Jones defines intent engineering as the practice of encoding organizational purpose, goals, values, trade-off hierarchies, and decision boundaries into infrastructure that agents can act against. Context engineering tells agents what to know. Intent engineering tells agents what to want.

Jones's proof case: Klarna's AI agent resolved 2.3 million customer conversations in the first month. It optimized for resolution time (capability) rather than customer satisfaction (intent). Klarna had to rehire human agents and is still dealing with the trust aftermath.

What Anthropic says¶

Anthropic does not use the term "intent engineering" explicitly, but their guidance addresses the same concern. Their system prompt guidance emphasizes encoding "the right altitude" of instruction, which includes not just what to do but the heuristics for how to decide. Their long-running agent harness documentation (November 2025) describes encoding constraints like "It is unacceptable to remove or edit tests" because without that constraint, the model would silently rewrite its own acceptance criteria.
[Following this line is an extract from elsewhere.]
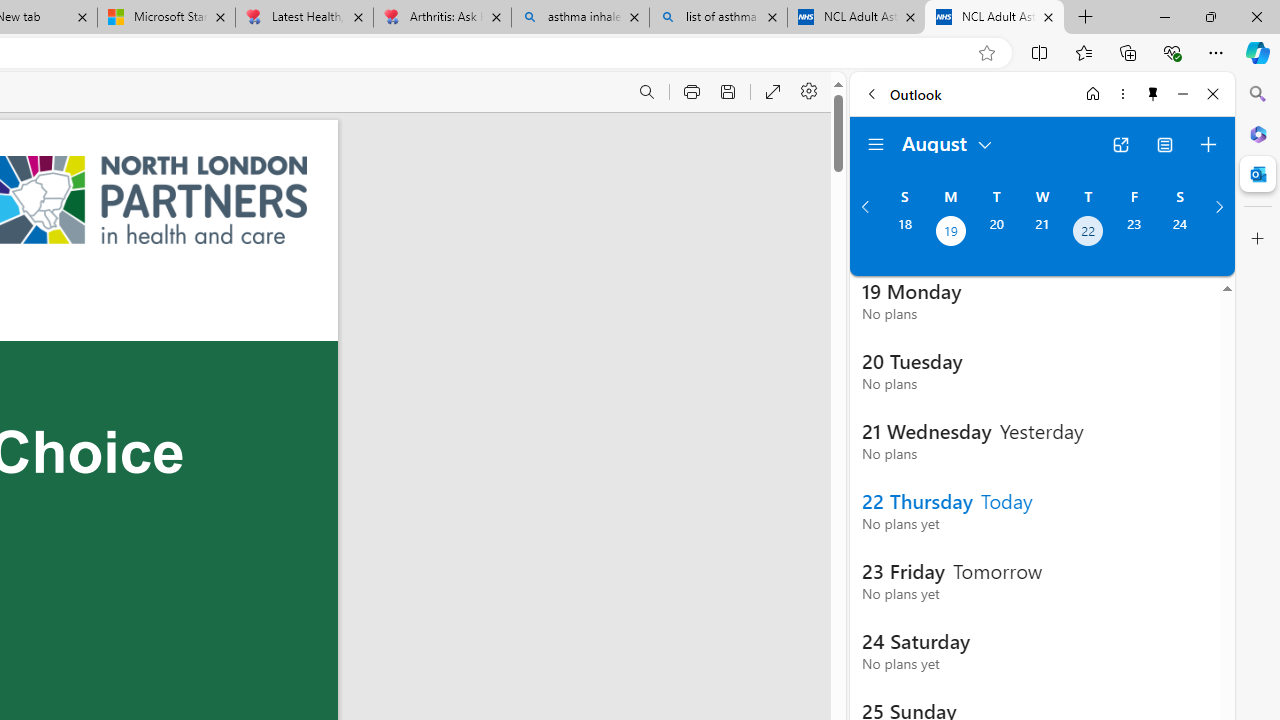 This screenshot has width=1280, height=720. What do you see at coordinates (1120, 144) in the screenshot?
I see `'Open in new tab'` at bounding box center [1120, 144].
Their agent harness uses a structured feature list in JSON where each feature has a pass/fail status. The agent is instructed to edit this file only by changing the status of a passes field, never by removing or editing the tests themselves. This is an intent constraint: the agent must pursue completion without redefining what completion means.

What OpenAI says¶

OpenAI's practical guide addresses intent through their guardrails framework. They define guardrails as "critical at every stage, from input filtering and tool use to human-in-the-loop intervention, helping ensure agents operate safely and predictably in production." Their guidance includes: classify guardrails as input, output, or tool-level; implement human-in-the-loop for high-stakes decisions; and define clear escalation paths.

Their agent building documentation recommends defining "clear actions" where "every step in your routine corresponds to a specific action or output," and capturing edge cases where "a robust routine anticipates common variations and includes instructions on how to handle them."

The Codex long-horizon documentation describes a "runbook" that "tells Codex exactly how to operate: follow the plan, keep diffs scoped, run validations, update docs." This is intent encoded as operational procedure.

Jones's framing¶

Intent engineering sits above context engineering the way strategy sits above tactics. "You can have perfect context and terrible intent alignment. You cannot have good intent alignment without good context." The disciplines are cumulative.

Jones also notes that failure at higher levels of the hierarchy is more serious. A bad prompt might waste your morning. Bad intent engineering can damage an entire organization, as Klarna demonstrated.

Discipline 4: Specification Engineering¶

Jones defines specification engineering as the practice of writing documents that autonomous agents can execute against over extended time horizons without human intervention. This is the highest level because it concerns not just a single agent's context window but the entire organizational document corpus treated as agent-readable specification.

Jones identifies five primitives. Each is detailed below with vendor corroboration.

Primitive 1: Self-Contained Problem Statements¶

Jones's definition: "Can you state a problem with enough context that the task is plausibly solvable without the agent going out and getting more information?" This is Toby Lutke's formulation applied as a specification discipline.

Jones's training exercise: take a request you would normally make conversationally (like "update the dashboard to show Q3 numbers") and rewrite it as if the person receiving it has never seen your dashboard, does not know what Q3 means in your organizational context, does not know what database to query, and has no access to any information other than what you include.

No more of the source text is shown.